The courts have uniformly held that a petition is not subject to demurrer where the allegations therein are that the railroad company being sued was negligent in not doing certain things or
The cases cited by the majority of the court have naught to do with the situation presented by the petition in the case sub judice as being subject to special demurrers (there being no special demurrers urged thereto, the ruling is necessarily based on the general demurrers). The case of City of East Point v. Mason, 86 Ga. App. 832 (72 S. E. 2d 787) deals with the requirements of municipal authorities “to keep their sidewalks and streets free from loose gravel”; and in Butler v. Jones, 85 Ga. App. 158 (68 S. E. 2d 173) this court deals with the fact that a small stone was permitted to remain on or near a step to a clinic. See also Central of Georgia Ry. Co. v. Keating, 177 Ga. 345 (170 S. E. 493).
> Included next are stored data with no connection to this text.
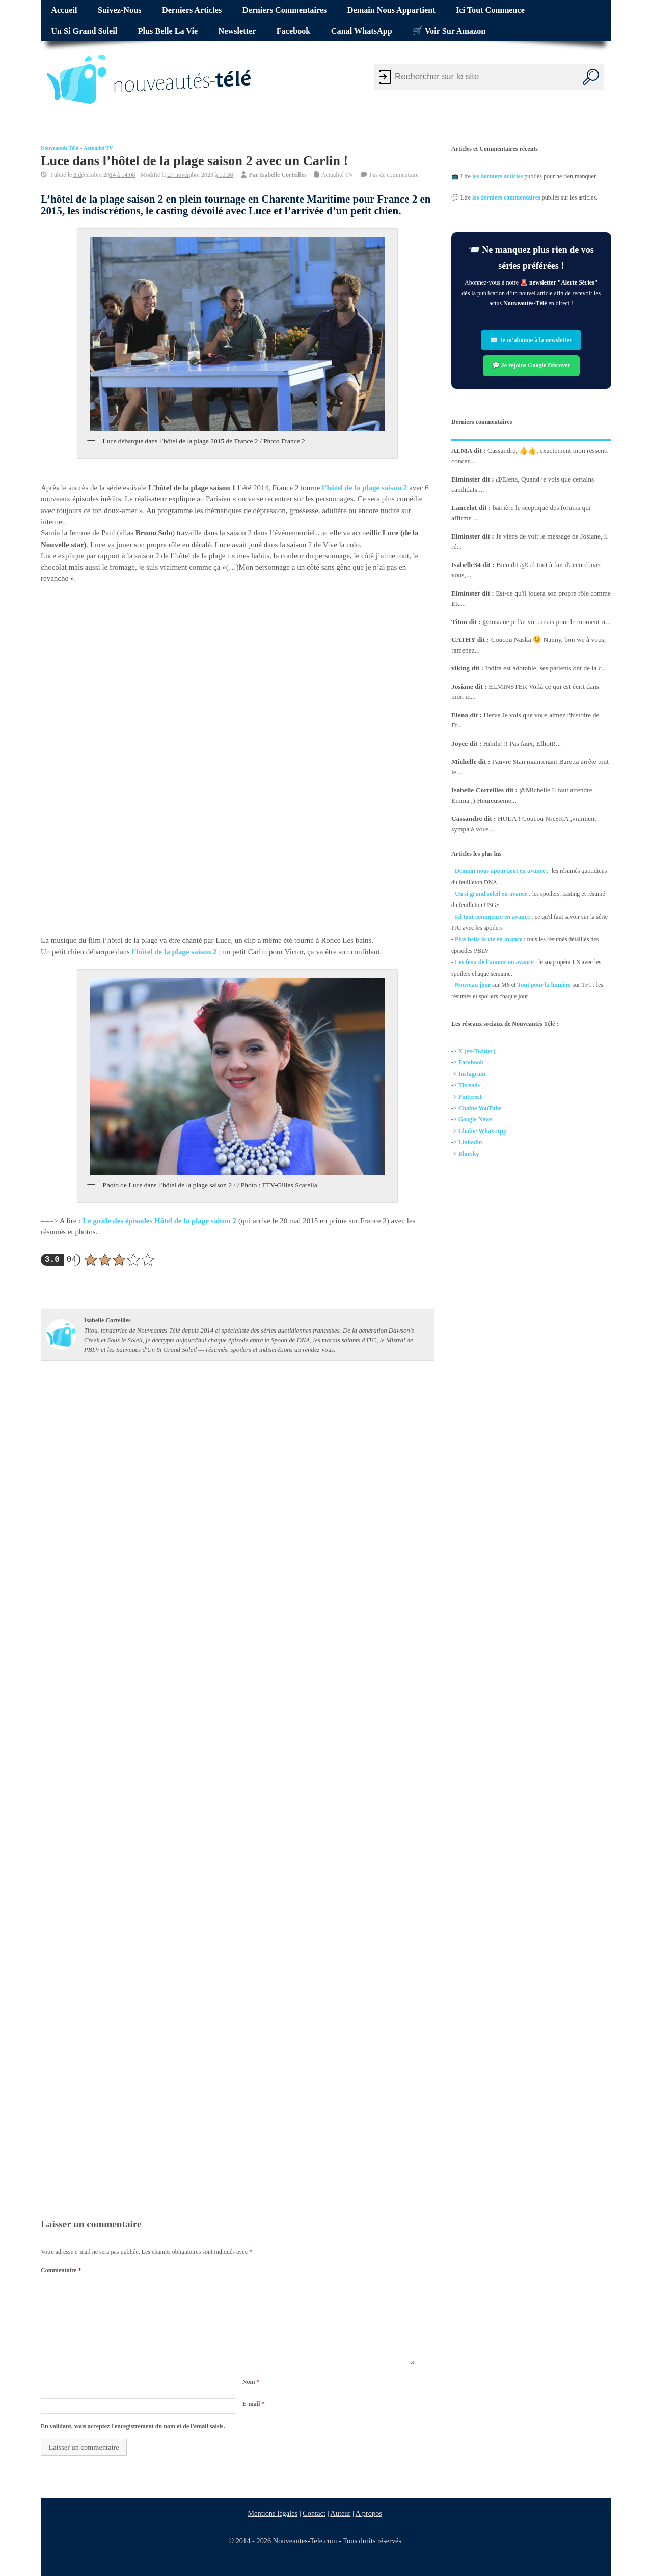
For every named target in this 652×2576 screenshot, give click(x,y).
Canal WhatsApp (361, 31)
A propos (369, 2513)
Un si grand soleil (84, 31)
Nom (251, 2381)
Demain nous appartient (391, 10)
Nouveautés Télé (59, 148)
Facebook (294, 31)
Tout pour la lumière (544, 984)
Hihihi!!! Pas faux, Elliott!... (522, 743)
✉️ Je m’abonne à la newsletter (532, 340)
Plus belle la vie (168, 31)
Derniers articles (192, 10)
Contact (314, 2513)
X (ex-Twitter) (477, 1051)
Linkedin (470, 1142)
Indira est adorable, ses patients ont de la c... (546, 668)
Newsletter (237, 31)
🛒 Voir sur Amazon (449, 31)
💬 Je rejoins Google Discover (531, 365)
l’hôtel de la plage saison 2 (364, 488)
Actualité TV (98, 148)
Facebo (467, 1062)
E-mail (253, 2404)
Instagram (471, 1074)
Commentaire (61, 2270)
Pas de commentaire (394, 174)
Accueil (64, 10)
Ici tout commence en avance (492, 916)
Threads (469, 1085)
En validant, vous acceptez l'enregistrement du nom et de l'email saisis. (133, 2426)
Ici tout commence (490, 10)
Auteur (341, 2513)
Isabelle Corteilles (283, 174)
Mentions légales (273, 2513)
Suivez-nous (119, 10)
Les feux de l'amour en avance (494, 962)
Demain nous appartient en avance (500, 870)
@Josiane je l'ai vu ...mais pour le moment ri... (547, 622)
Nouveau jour (473, 984)
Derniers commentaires (284, 10)
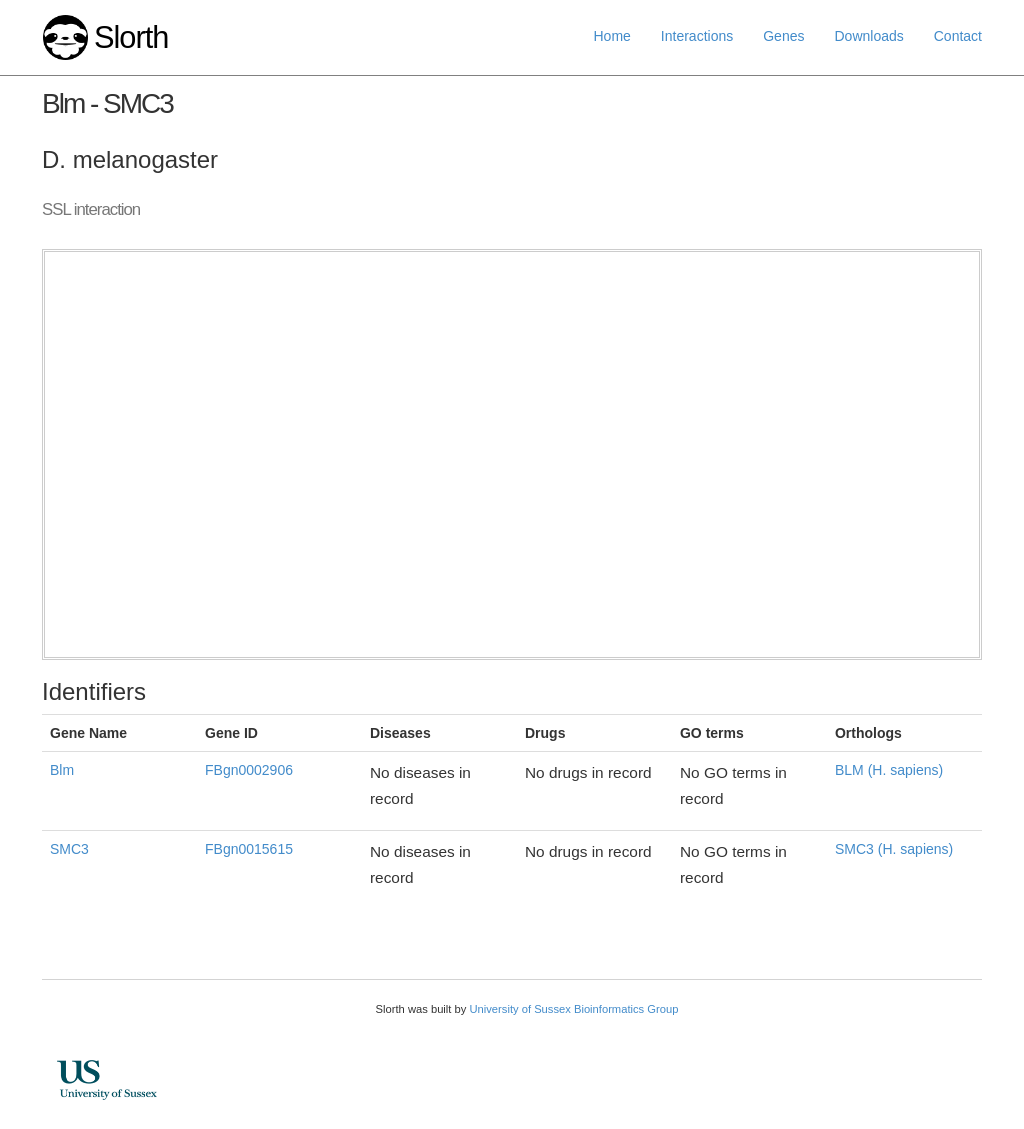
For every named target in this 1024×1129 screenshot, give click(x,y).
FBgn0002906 (249, 770)
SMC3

The pleader in his petition may charge that a certain condition in the railroad crossing charged as a violation of Code §§ 94-503 and 94-504 is negligence, does not comply with the law in keeping and maintaining the crossing in good order, that this is a jury question and if the condition “could amount” to negligence, the pleading is not subject to demurrer. Pollard v. Boatwright, 57 Ga. App. 565, supra.
Since there were no special demurrers directed to the allegations in the 13th and 14th paragraphs of the plaintiff’s petition to the effect that there was loose gravel on this public crossing upon which the plaintiff stepped and was caused to slip and stumble and then to fall into a hole in the asphalt with which such crossing was paved, I cannot agree under the record in this case with the statement that “As a matter of law, the presence of a piece of gravel on a railroad crossing is not negligence and the trial court did not err in sustaining the special grounds of demurrer wherein this matter was alleged as a basis for recovery.”
As this case is reversed as to the ruling of the trial court that the plaintiff was not entitled to recover under the allegations of the petition (to which ruling I agree), I specially concur in the judgment of the majority opinion, wherein the judgment is reversed in part and affirmed in part.